MacLachlan: I’d like to say a little about Heather Lawless who I think does such a beautiful job and she’s never done anything like this. She’s a stand-up comedian who does this crazy show called The Heart, She Holler. She’s crazy in this, she’s just a lunatic, she’s great. And she has such a beautiful quality to me in our film, and it’s who she is. And I really need a woman who had lost a child and had not been completely crushed and that character is actually based on a friend of mine who lost a child, and she’s seen the film and she’s an amazing person – my friend is. So Heather has this gravitas as a person and still is funny too. Even in that scene where he says, “Did you and your husbands fight?” and she says, “Yeah, I had a warning against him,” and she gets a little laugh in, then she’s completely heartbroken in the next moment.
There’s a tonal shift in the film. There’s some great, subtle moments and some broader comic moments and I know last night during the Q & A there was a heckler at the screening…
MacLachlan: I believe that life is like that. I believe you can be in a very emotional place and find something funny, which I believe can save one — it saves me sometimes. Things that are funny can be very serious. I did talk to him afterwards and he was an Italian and he’s like, “Why weren’t they more emotional?” And the sort of the point of the movie is [Otto] is not a man whose in touch with his feelings. We’re all in the arts and we deal with our feelings and stuff, but there’s a lot of men who are like I’m tired, I just want to watch the game, get a buzz off my thing, fuck my life, and earn enough money not have to work, and that’s fine for me. I don’t want to know how I’m feeling or express my feelings.
So Paul, why didn’t you get more emotional?
Schneider: We dialed back the emotion for God’s sake. It played much better, the peak of his emotion being expressed in that push-in on the phone. Why didn’t I get emotional?
I’m kidding — sorry.
Schneider: I think a lot of people handle their emotions by avoiding them, and you have to be fucking vigilant to not be a member of the herd, in this society. Because it’s really easy to sit on the couch and drink your beer.
But he kind of doesn’t. He runs a race in the opening scene and what’s so weird is when they break up, it really does come as a shock in act one, because they remind me of my friends and people I know who seem to have functional relationships and marriages.
MacLachlan: Have you had friends like that yet [you say], “They got divorced, I thought they were so great.” I think that happens, a lot. I was engaged for a year and a half and this couple asked, “When are you going to get married? You’re never going to get married.” I’d say, “Well, we have to think about it, what we really want, what we’re going to say,” and she said we didn’t think about it, they just did it. And they’re divorced now, because they never asked these questions before they got into it. They just went into it and had a family and they got frustrated.

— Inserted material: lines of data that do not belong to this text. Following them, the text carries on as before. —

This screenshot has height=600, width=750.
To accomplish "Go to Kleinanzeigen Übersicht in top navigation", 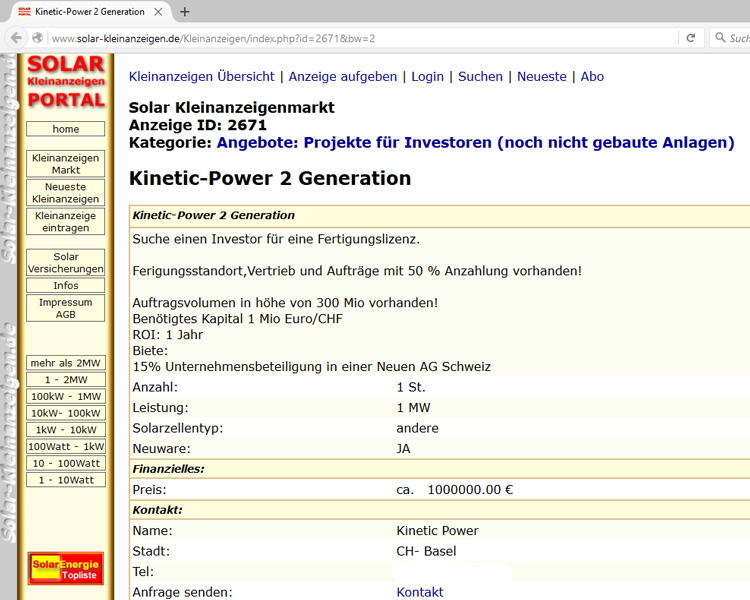I will pyautogui.click(x=201, y=76).
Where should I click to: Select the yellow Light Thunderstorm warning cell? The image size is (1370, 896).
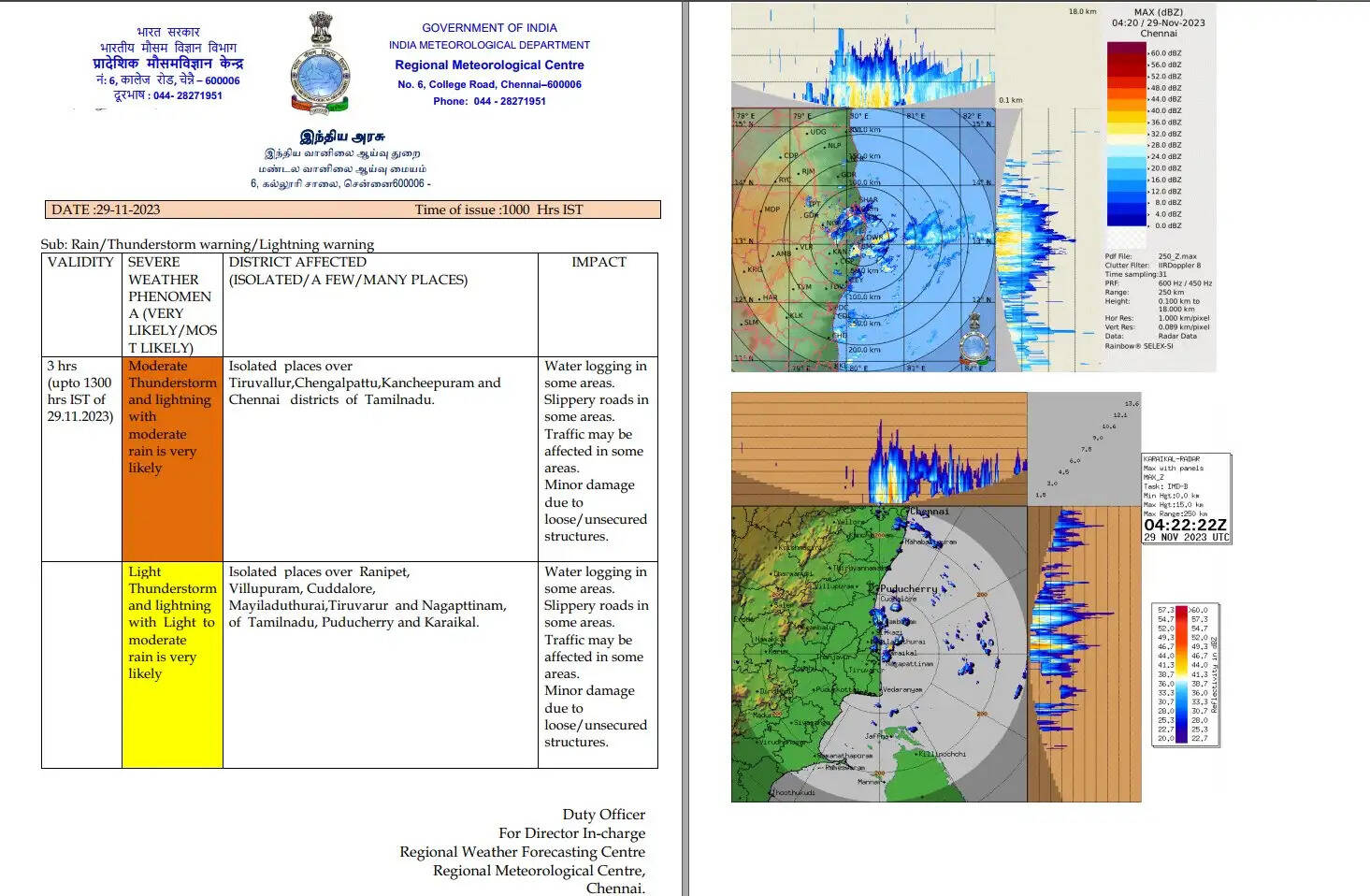tap(172, 664)
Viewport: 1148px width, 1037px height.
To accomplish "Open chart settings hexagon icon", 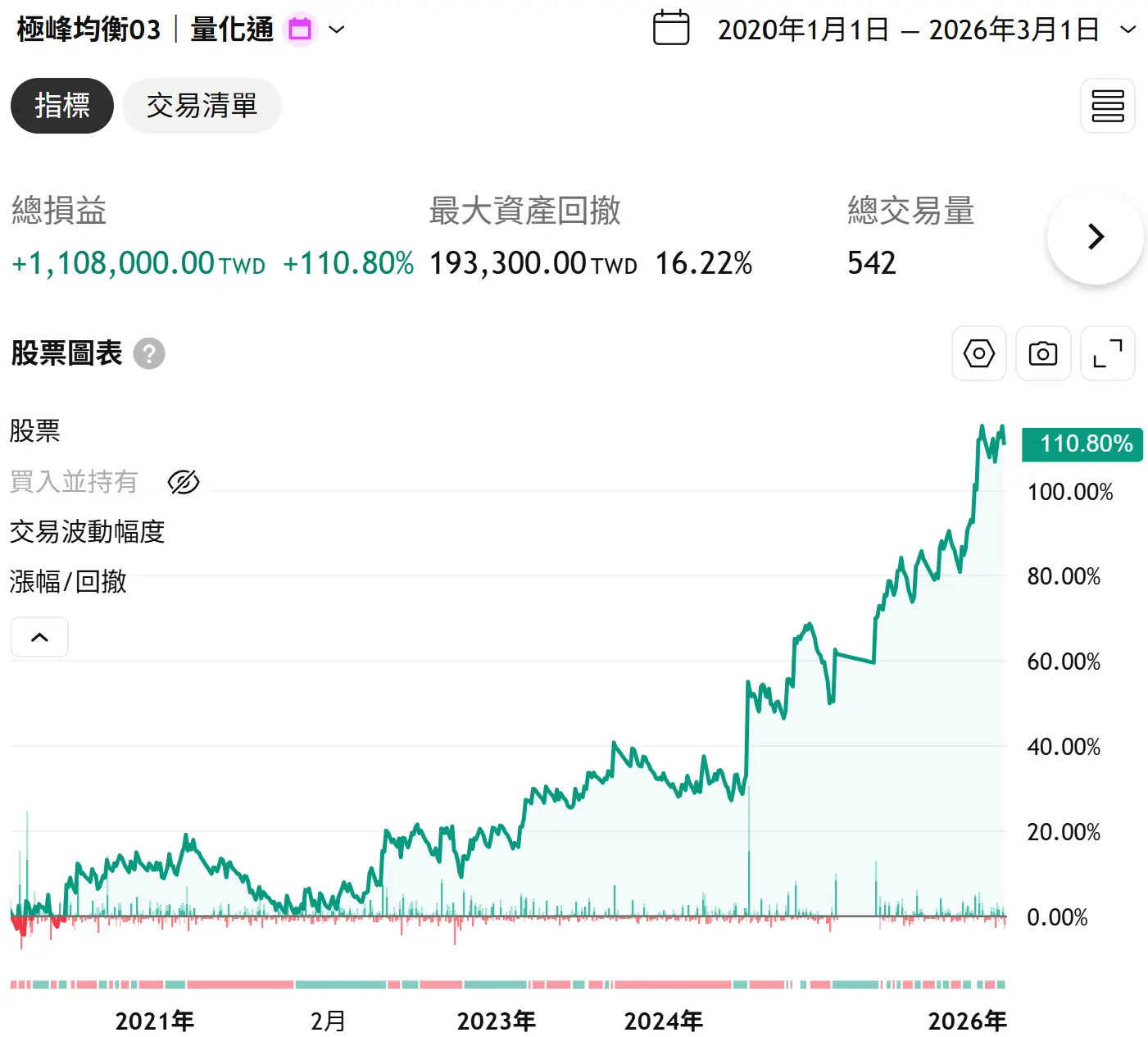I will coord(978,354).
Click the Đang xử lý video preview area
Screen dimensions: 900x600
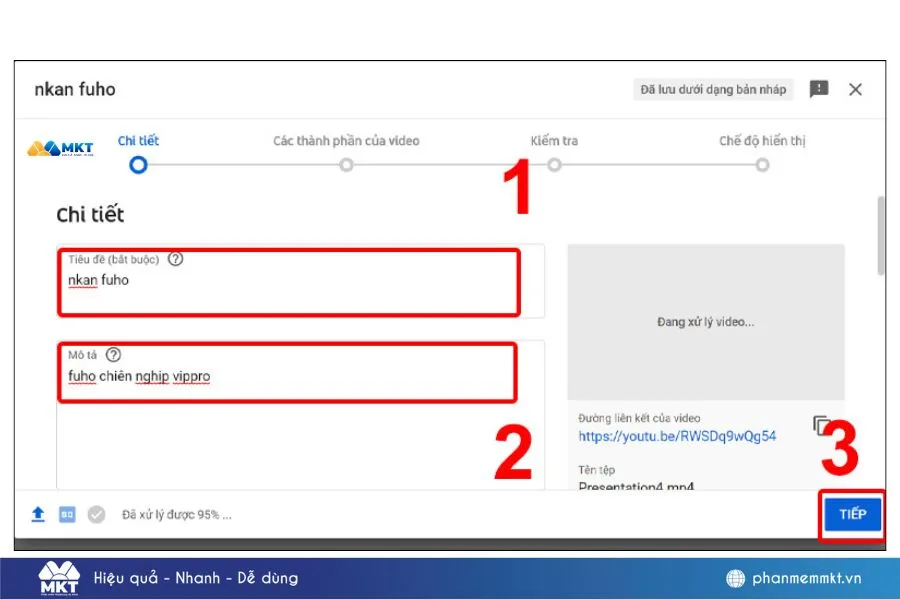pos(706,322)
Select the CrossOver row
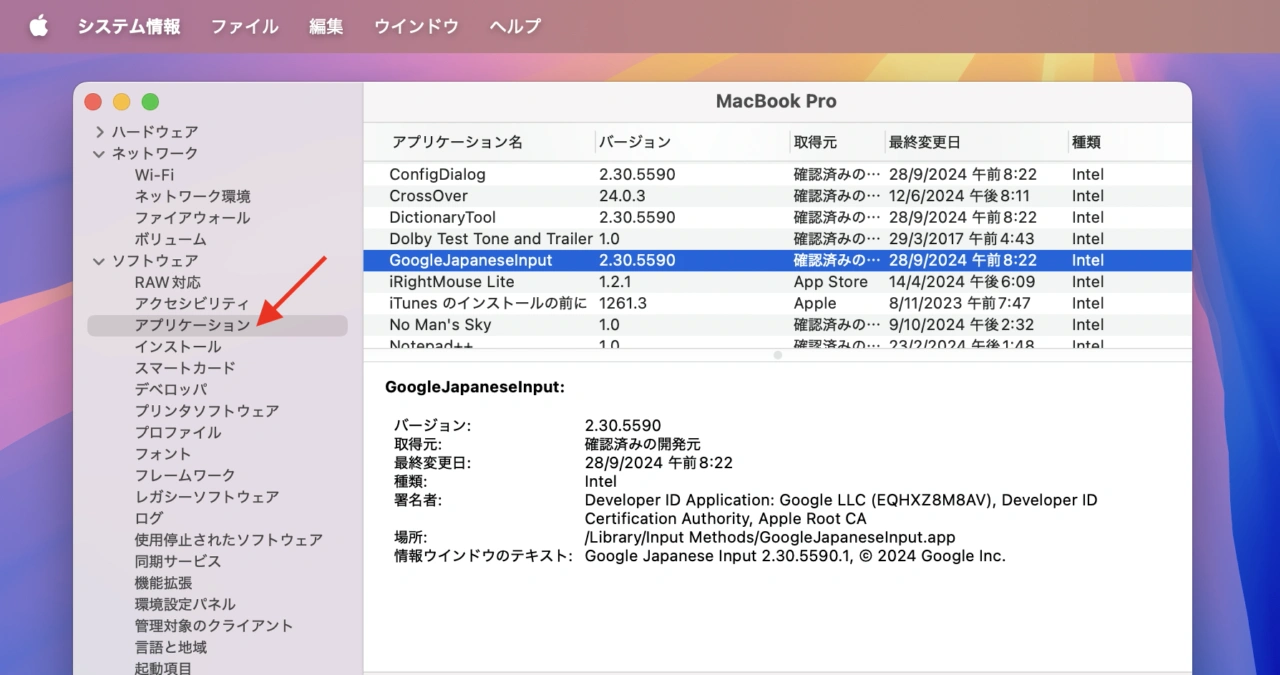The width and height of the screenshot is (1280, 675). (428, 196)
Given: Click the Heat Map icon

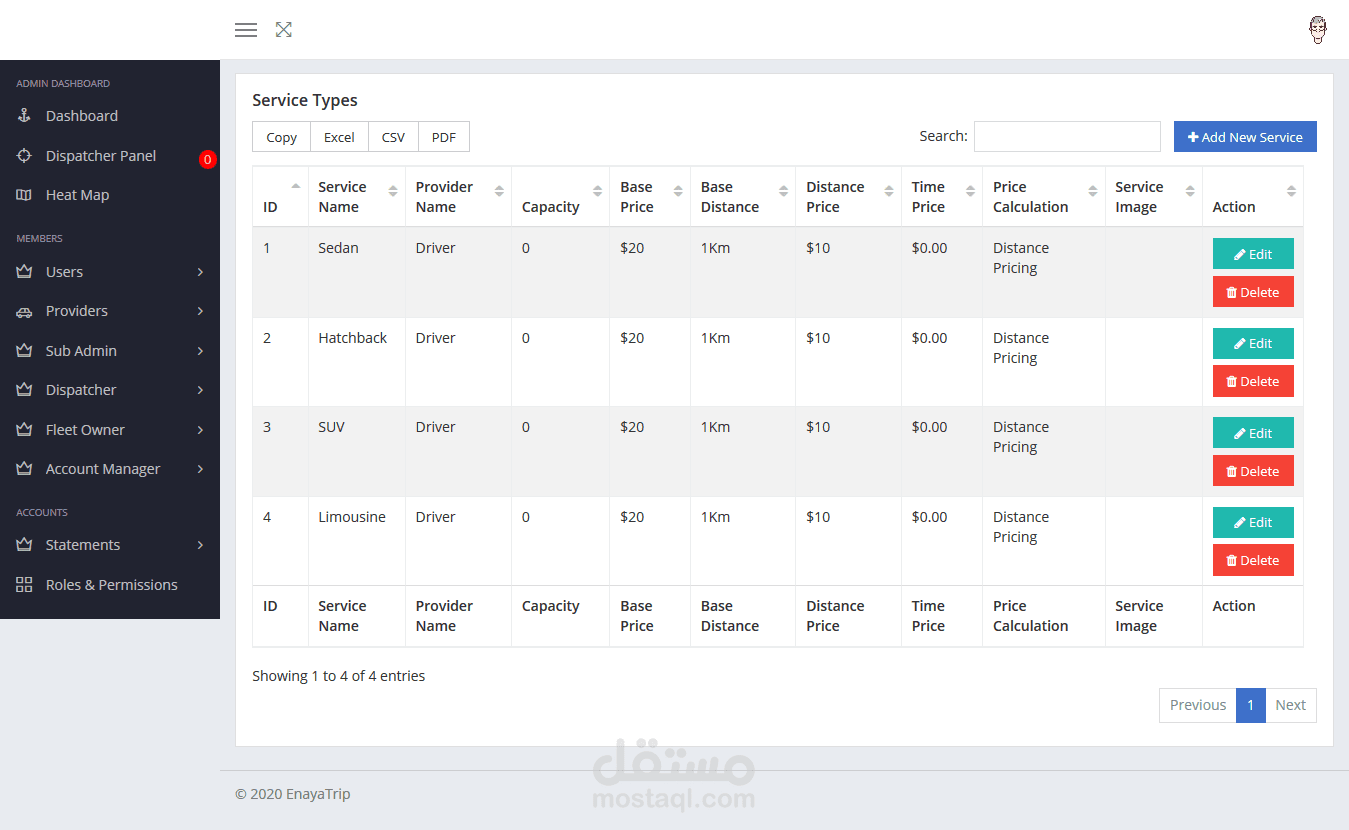Looking at the screenshot, I should coord(25,195).
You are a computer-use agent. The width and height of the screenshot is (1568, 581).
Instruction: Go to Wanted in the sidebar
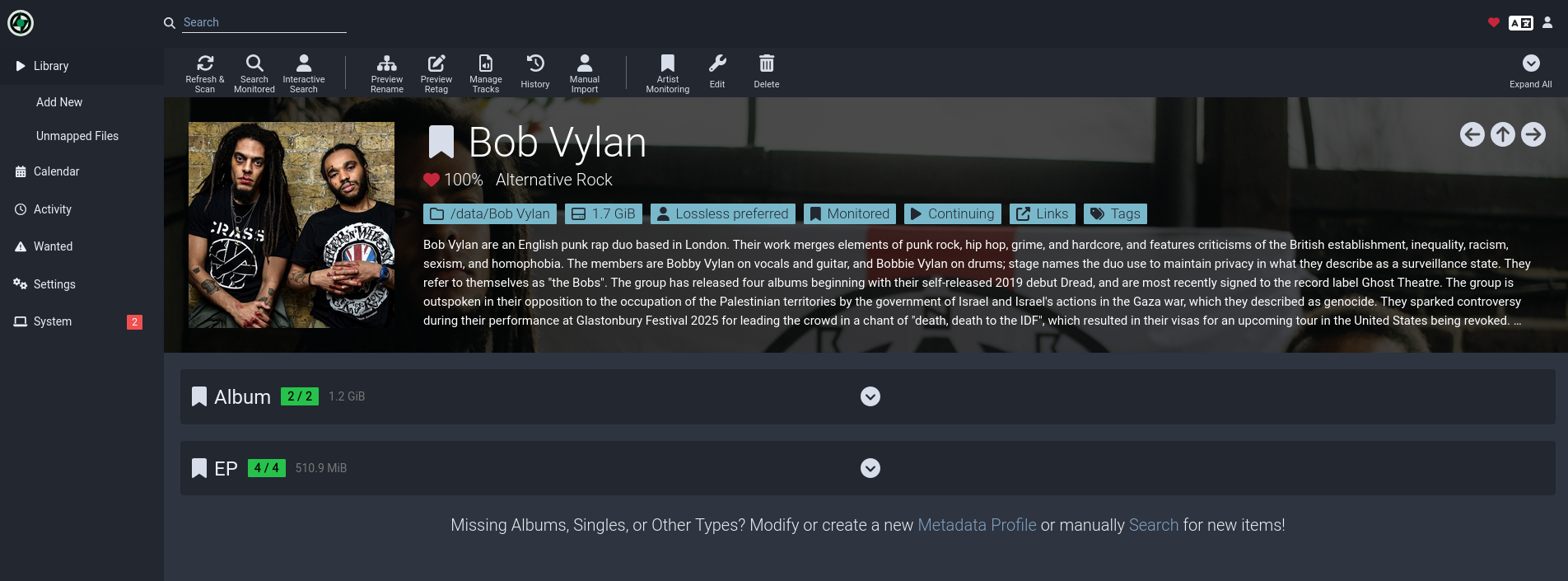[x=53, y=246]
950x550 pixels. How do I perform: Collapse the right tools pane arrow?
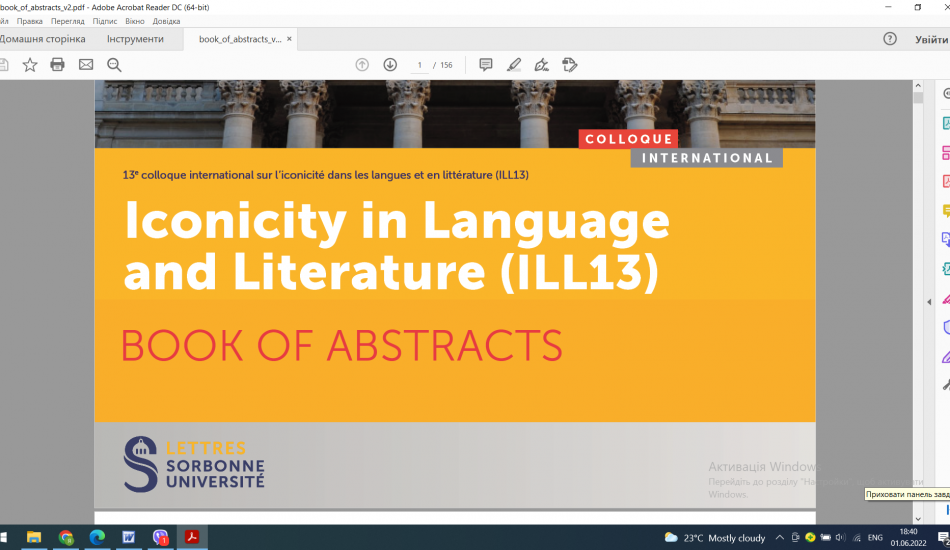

Schneider: They might use marriage to cover up the work they need to do for themselves, you know. I don’t want to look in the mirror, I want to look in someone else’s eyes. Maybe I’m just congratulating the way I went about things. I spent the last ten years thinking about my feelings. I too was engaged for a year and now when I think about marrying that women, give me a fucking break, you know? That’s a marriage you get into because you fucking hate yourself.
This was great, thanks so much. I hope this was therapeutic for you guys.
Schneider: Thank you.
Goodbye All That is now streaming on Netlix.